In recent years, business anthropologists have come to play a role as top-level advisors to large corporations. In particular, anthropologists have helped corporations shift their gaze from an inside-out perspective to an outside-in perspective on their companies (Madsbjerg and Rasmussen, 2014a).
Business anthropologist (Baba, M. 2006) who have challenged the conventional inside-out approach to corporate decision-making, have often been active in helping companies pursue ‘blue ocean strategies’ (Kim and Mauborgne 2015, Kim and Maugborne 2005), ‘disruptive innovations’ (Christensen, 1997) or more generally to pursue ‘differentiation’ as opposed to ‘cost leadership’ strategies (Porter, 1985). Other times, business anthropologists have studied and helped companies make sense of their organizational cultures (Schein 2004) or focused on the globalizing nature of the contemporary organization (Jordan, 2013).
Cost reduction is still considered outside of domain of business anthropologists
But while the influence of business anthropologists seems to be on the rise within corporations, there are large and important elements of corporate life that are still largely left to traditional management approaches. One important such area is cost reduction, a central focus area for most ‘traditional’ management consultancies (including my own former employer, The Boston Consulting Group).
In the few instances that cost reduction has been explicitly taken on by anthropologists, this has mainly been done in the role of a critical ethnography—the anthropologists as an external observer—rather than in an applied fashion where the business anthropologist helps the leadership of the corporation or organization reduce cost. Ho (2009) is a prime example. Rubens (2009) is a noteworthy—if limited in scope—exception.

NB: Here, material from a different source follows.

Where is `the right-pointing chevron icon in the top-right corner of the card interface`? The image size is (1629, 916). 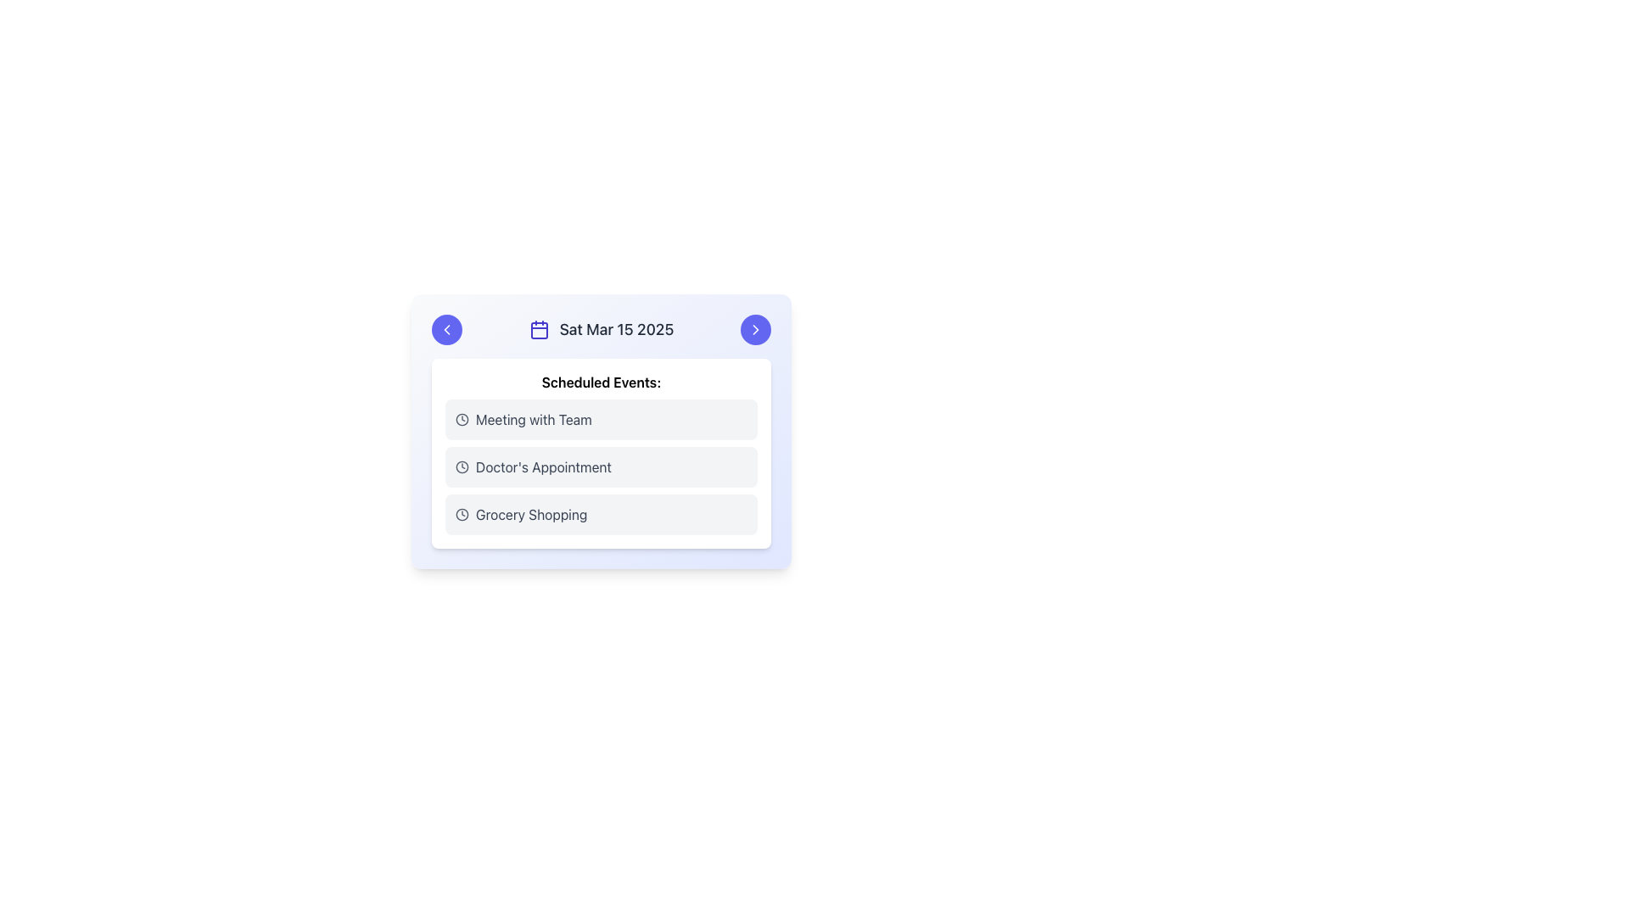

And so, when business anthropologists work with the C-suite of large companies, the clients or employers tend to be the chief marketing officer (for consumer research), the chief strategy officer (for strategy work anchored in an outside-in perspective), the chief innovation officer (for new product development work) or the head of HR (for corporate culture work). Cost reduction, on the other hand, lies at the hands of the chief operating officer or the chief financial officer, corporate offices that are rarely visited by business anthropologists.
Cost reduction is still done inside-out in most companies
Following from this division of labor, work on cost reduction is explicitly and anchored in an inside-out perspective of the corporation. The book Strategic Cost Reduction: Cutting Costs without Killing your Business (McCormick and Duff, 2014) can serve as an illustrative example. According to McCormick and Duff, cost reduction should ideally be anchored in the annual budget process and should be focused on first understanding the cost components of a company, then the cost drivers affecting each of the cost components and lastly understand how each of the cost drivers may be affected through methods such as lean, optimized procurement and similar. To the extent that the company’s external surroundings are taken into consideration, this is primarily through benchmarking with other companies.

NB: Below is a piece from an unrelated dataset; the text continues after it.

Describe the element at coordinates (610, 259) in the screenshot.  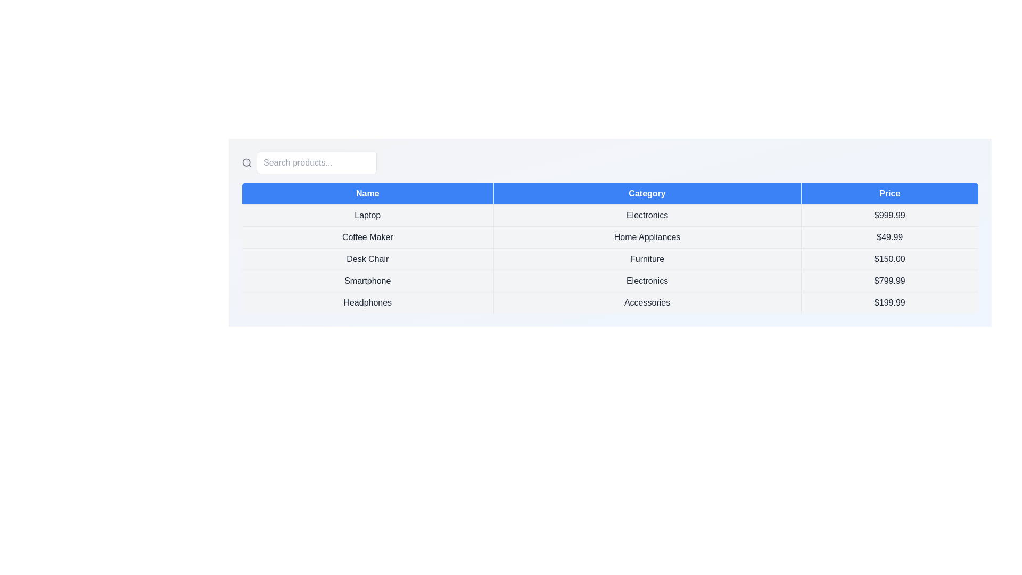
I see `the third row in the table that summarizes product details, located between the 'Coffee Maker' and 'Smartphone' rows` at that location.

For these reasons, I believe a fruitful new alley of engagement for corporate anthropologists would be to get involved in cost optimization initiatives in large companies. In brief, I believe that business anthropologists can play a significant role in cost reduction projects in two ways.

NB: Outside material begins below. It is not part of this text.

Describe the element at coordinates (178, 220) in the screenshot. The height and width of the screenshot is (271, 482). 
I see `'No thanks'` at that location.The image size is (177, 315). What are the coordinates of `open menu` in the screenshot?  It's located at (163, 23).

Two ways anthropologists can contribute to cost reduction programs
Firstly, anthropologists can help anchor cost reduction solidly in an outside-in perspective. This can make cost reduction strategic, ensuring that the cost-reduction programs help companies realize their visions vis-a-vis customers and collaborators, as opposed to opportunistic. One example of how this can work is implied, but not fully elaborated, by Madsbjerg and Rasmussen (2014b). Madsbjerg and Rasmussen describe a client engagement with a beverage company. A focus of the client engagement was to study how bar owners felt about the marketing material send to them by the beverage company. Madsbjerg and Rasmussen describe a key finding as follows:
“Although BeerCo had thought that bar owners valued its promotional materials—coasters, stickers, T-shirts, and so on—in fact those items were at best underused, at worst treated with derision (in one bar, a researcher found them crammed inside a cupboard and labeled ‘box of crap’).” (2014b)
The implication is that the beverage company was spending money undermining the relationship with a key stakeholder group—bar owners. Such a finding most likely would not have emerged from a traditional cost reduction program, where the starting point for identifying cost reduction opportunities would have been benchmarking, not ethnographic research. On the other hand, nobody would mind that the beverage company optimized their marketing by no longer producing and distributing promotional material no one used.
And so, secondly, business anthropologist can increase the likelihood that cost reduction programs will succeed. This can be done by taking an ‘emic’ position, where “ethnographers take the participants point of view” (Ladner, 2014). Taking the participants point of view will increase the likelihood that the identified cost savings will actually be realized. This is important in a situation where McKinsey & Company estimates that up to 90% of cost saving initiatives fail to deliver on (all of) the potential cost reductions. Understanding how employees position themselves strategically in relation to cost reduction programs (Weeks, 2004; Funahashi, 2013) will help senior leaders implement the cost reduction programs better.